Classification with Naive Bayes

Today, we will see our first machine learning model: Gaussian Naive bayes.

This is a generative classification model

First let’s load the modules and data that we will use today.

import pandas as pd
import seaborn as sns
import numpy as np
from sklearn.model_selection import train_test_split
from sklearn.naive_bayes import GaussianNB
from sklearn.metrics import confusion_matrix, classification_report, roc_auc_score 
import matplotlib.pyplot as plt

iris_df = sns.load_dataset('iris')

sns.set_theme(palette='colorblind')

Introduction to the Iris data¶

We’re trying to build an automatic flower classifier that, for measurements of a new flower returns the predicted species(different types of iris). To do this, we have a DataFrame with columns for species, petal width, petal length, sepal length, and sepal width. The species is what type of flower it is the petal and sepal are parts of the flower.

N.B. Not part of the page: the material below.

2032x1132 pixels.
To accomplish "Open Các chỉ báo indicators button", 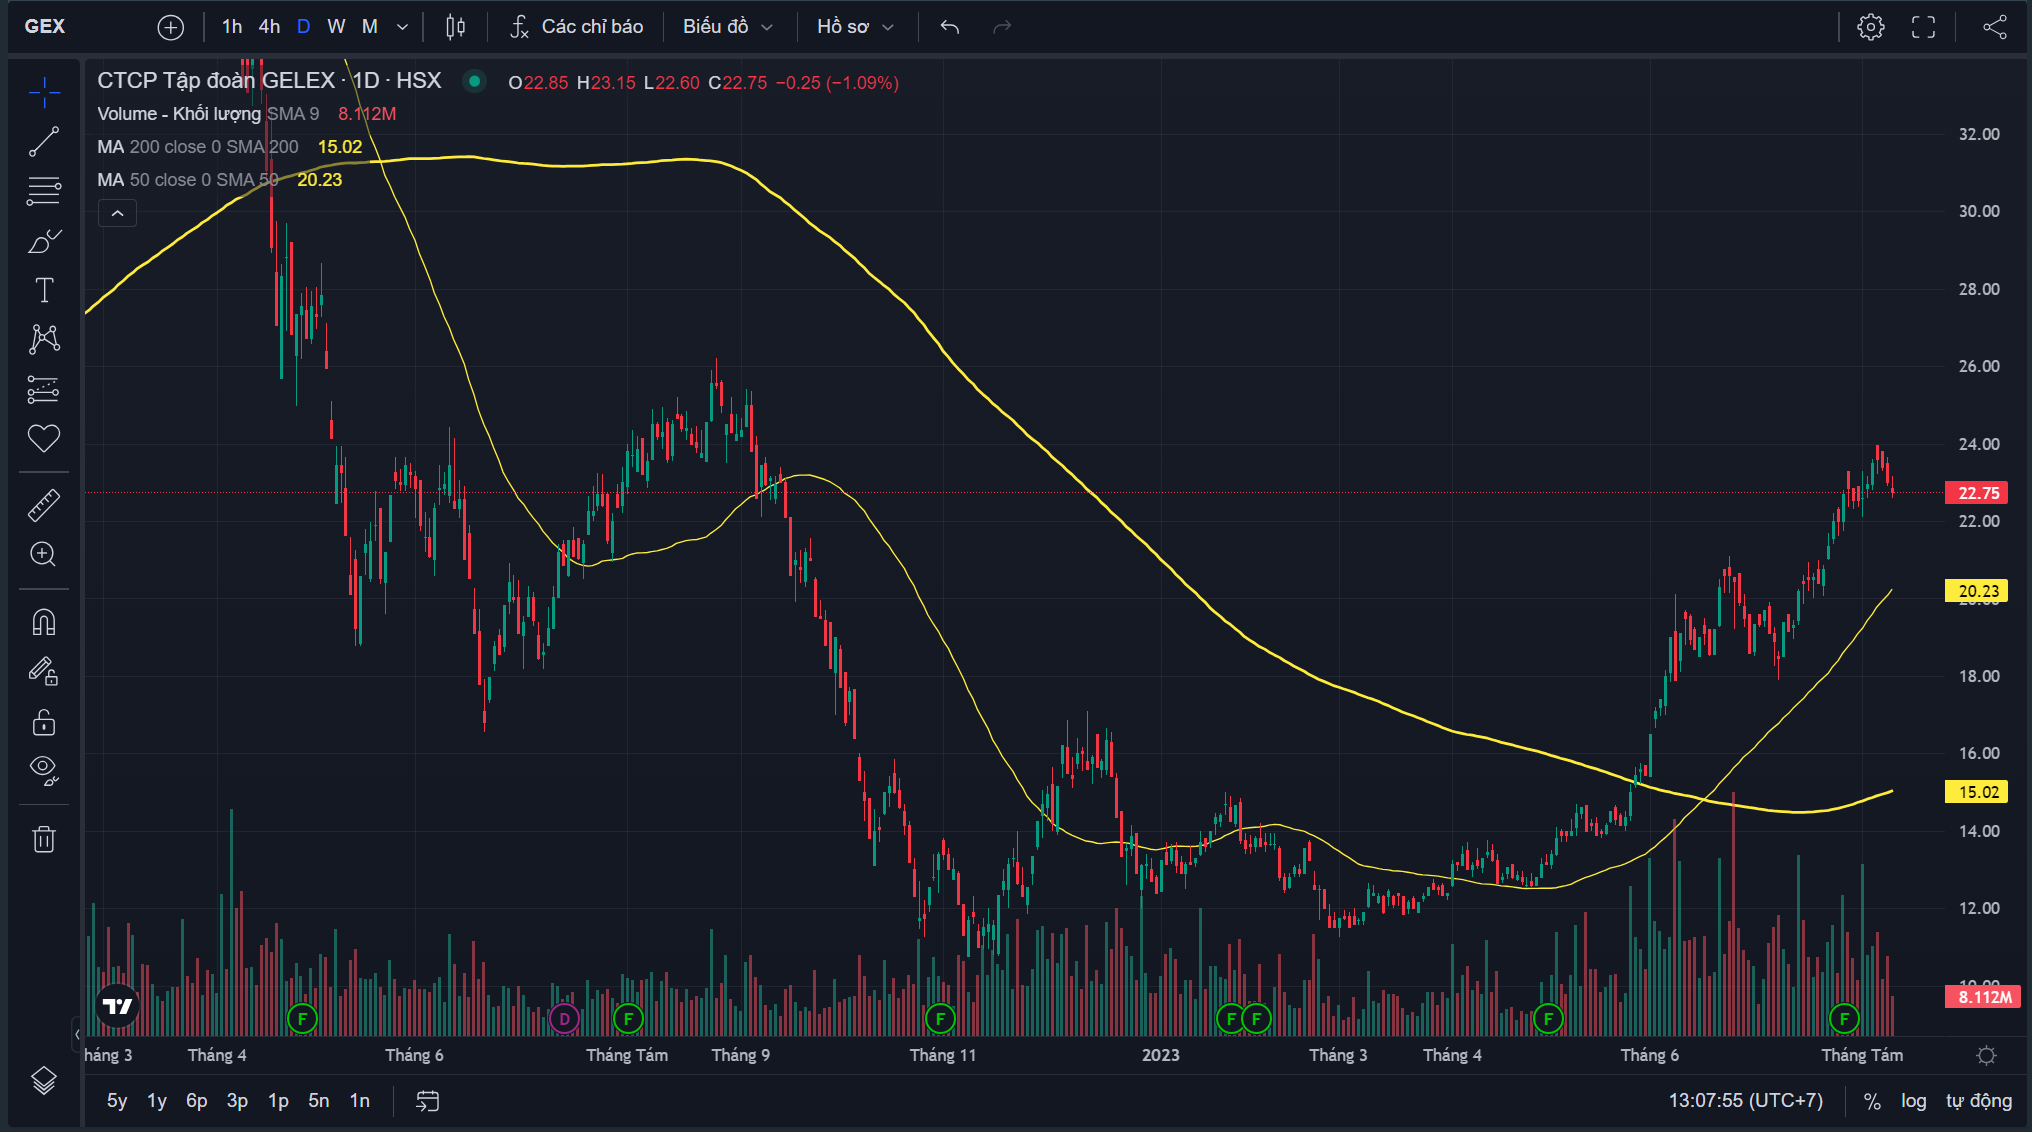I will (x=576, y=27).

image of an iris with the petal width, petal length, sepal length and sepal width annotated — Figure 1:The petal and sepal are different parts of a flower, the popular `iris` data contains 150 examples of irises from 3 species and 4 measurements of each: petal width, petal length, sepal length and sepal width

iris_df.head()

The species will be the target and the 4 measurements will be the features.

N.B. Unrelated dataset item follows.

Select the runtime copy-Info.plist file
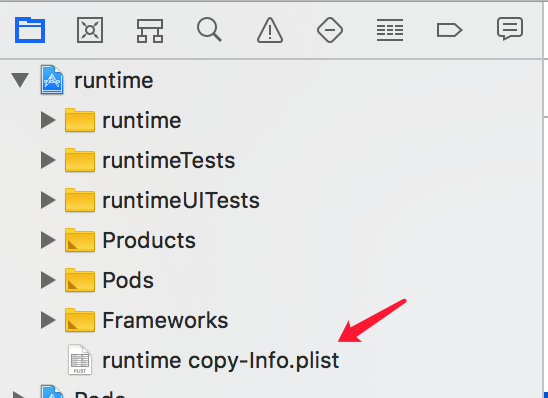This screenshot has height=398, width=548. pos(221,361)
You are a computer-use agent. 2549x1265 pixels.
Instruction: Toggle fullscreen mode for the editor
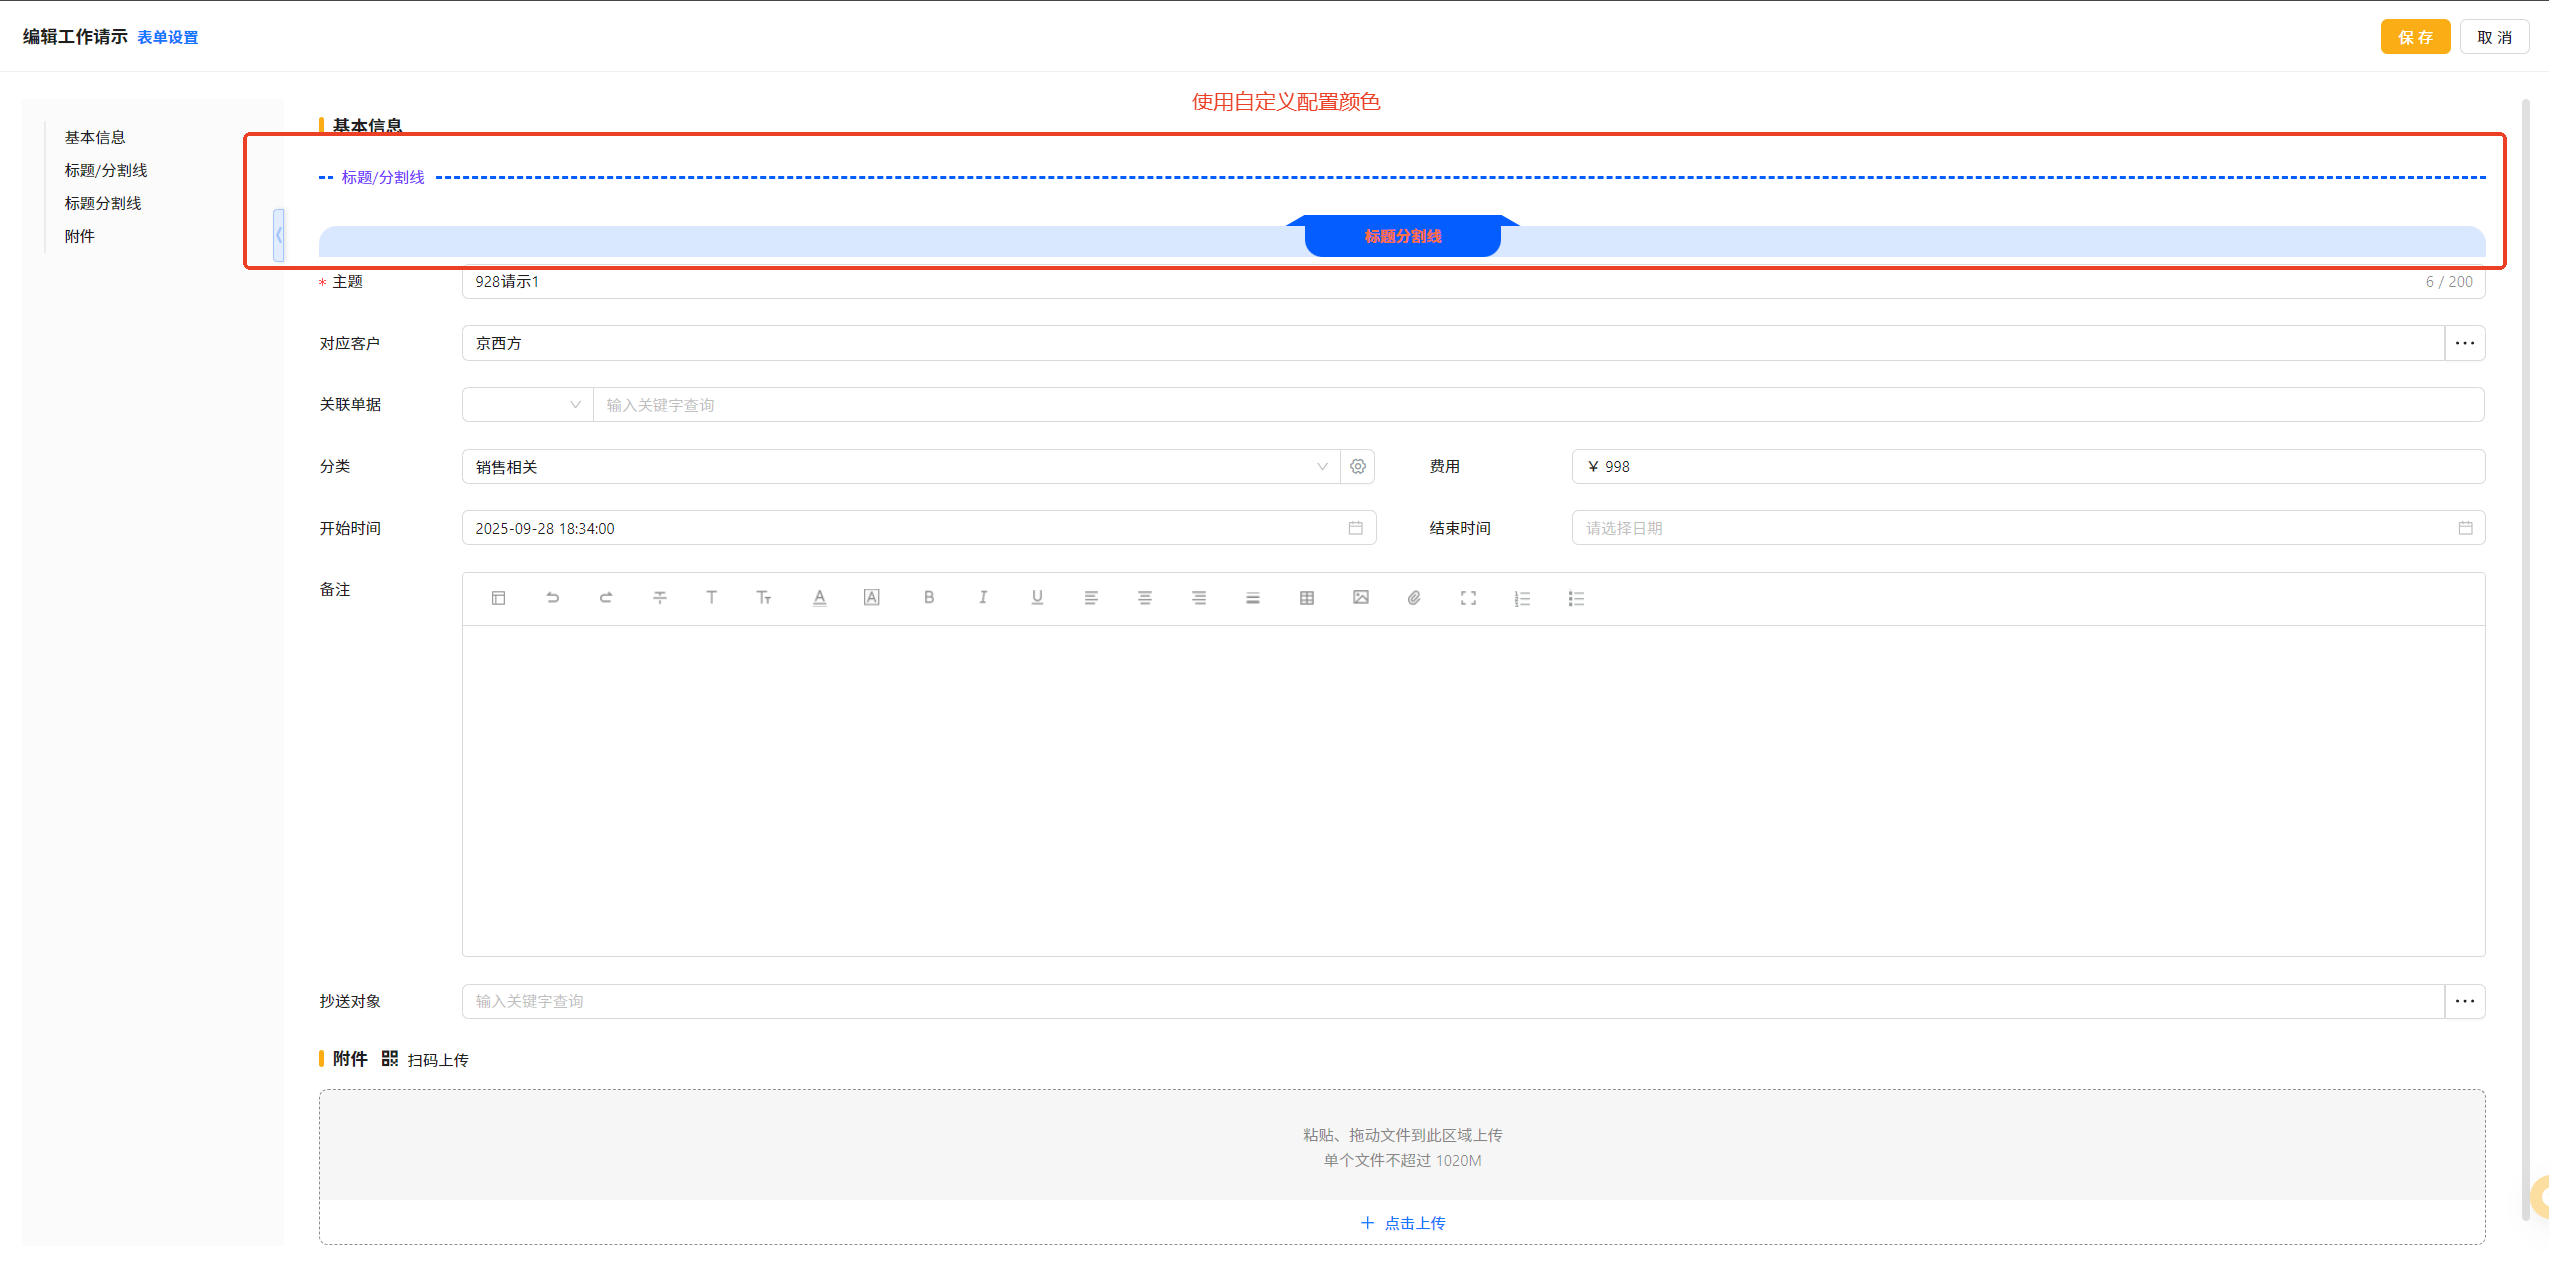[1468, 598]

For the iris data, our goal is to predict the species from the measurements. To make our code really explicit about how we are using each feature we will make variables for the features and target.

feature_vars = ['sepal_length', 'sepal_width','petal_length', 'petal_width',]
target_var = 'species'

We can look at a few things first:

classes = list(pd.unique(iris_df[target_var]))
iris_df[target_var].value_counts()

species
setosa        50
versicolor    50
virginica     50
Name: count, dtype: int64

We see that it has 3 classes: ['setosa', 'versicolor', 'virginica'] and that they all have the same number of samples.

We refer to this as a balanced dataset.

Separating Training and Test Data¶

To do machine learning, we split the data both sample wise (rows if tidy) and variable-wise (columns if tidy). First, we’ll designate the columns to use as features and as the target.

The features are the input that we wish to use to predict the target.

Next, we’ll use a sklearn function to split the data randomly into test and train portions.

The train_test_split function returns multiple values, the docs say that it returns twice as many as it is passed.

random_state_choice = 5
X_train, X_test, y_train, y_test = train_test_split(iris_df[feature_vars],
                                                    iris_df[target_var],
                                                    random_state=random_state_choice)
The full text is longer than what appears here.